In a joint effort, researchers at the Institute of Cancer Research, London, UK, and the Royal Marsden NHS foundation trust found testing mini tumours predicted whether a drug would work between 88% and 100% of the time.
They believe that each patient, before treatment is started, could have mini tumours grown up and tested for drug sensitivity, which will allow doctors to design each individual patient with a personalised regimen.
Growing the mini tumours
The researchers took biopsy samples from 71 patients with advanced bowel, gastro-oesophageal or bile duct cancers, whose tumours had metastasised round the body.
They then took the cells from the biopsy samples before the disease progressed and placed them inside a gel, so they were free to from a 3D shape.
A total of 55 established or new drugs were tested against the mini tumours and compared results to how the patient had responded in the clinic.
How effective was the test?
The result was positive, with 100% accuracy at identifying drugs that wouldn’t work in patients, while it was also found that 88% of the time the drugs what would shrink a patient’s tumour.
Across all patients, the original tumours and lab-grown tumours were 96% identical across 51 cancer-related genes.
Study leader Dr Nicola Valeri, Team Leader in Gastrointestinal Cancer Biology and Genomics at the ICR, and a Consultant Medical Oncologist at The Royal Marsden, said: “Once a cancer has spread round the body and stopped responding to standard treatments, we face a race against time to find patients a drug that might slow the cancer’s progression and extend their lives.
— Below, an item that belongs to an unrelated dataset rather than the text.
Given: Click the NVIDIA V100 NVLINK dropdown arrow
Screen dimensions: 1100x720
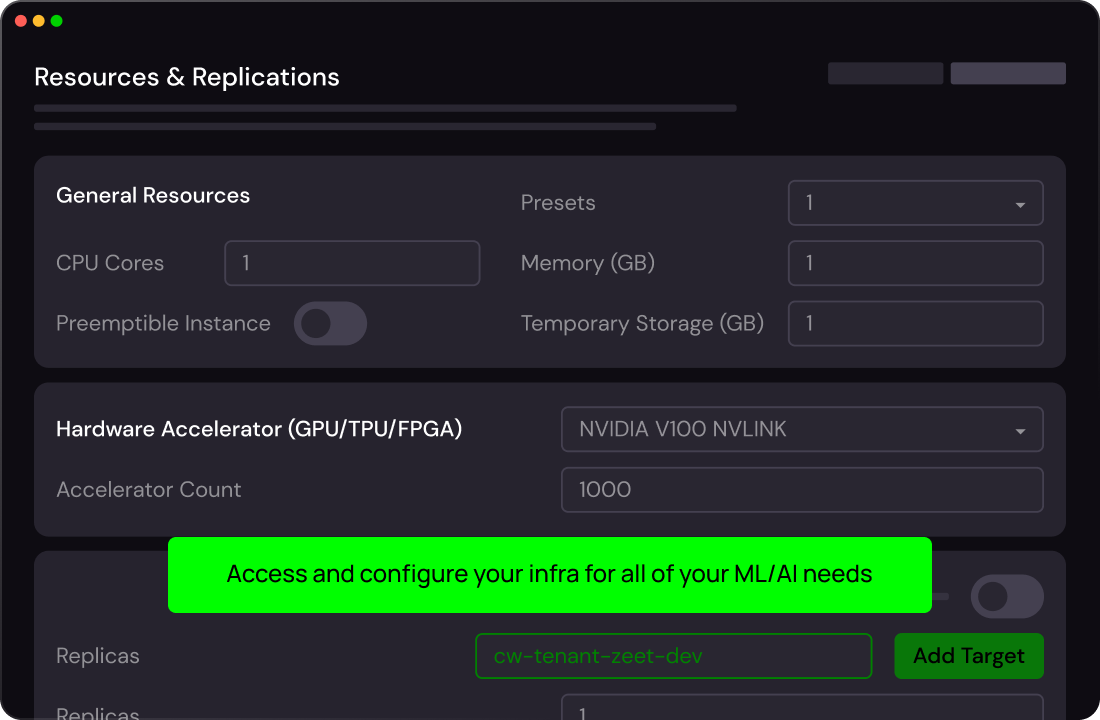Looking at the screenshot, I should (1020, 431).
“We found that recreating patients’ tumours in the laboratory using this new technique gave us an extremely promising way to predict whether a drug would work for a patient.
“We were able to look in incredible detail at how tumours responded to drugs – including patterns of gene activity and mutation, and even how the cancer would evolve in response to treatment. We looked at tumours from patients with cancers of the digestive system, but the technique could be applied to a wide variety of cancer types.
“We need to further evaluate its potential in larger clinical studies, but it has the potential to help deliver truly personalised treatment – and avoid the reliance on trial and error for many patients when clinicians give them a new cancer drug.”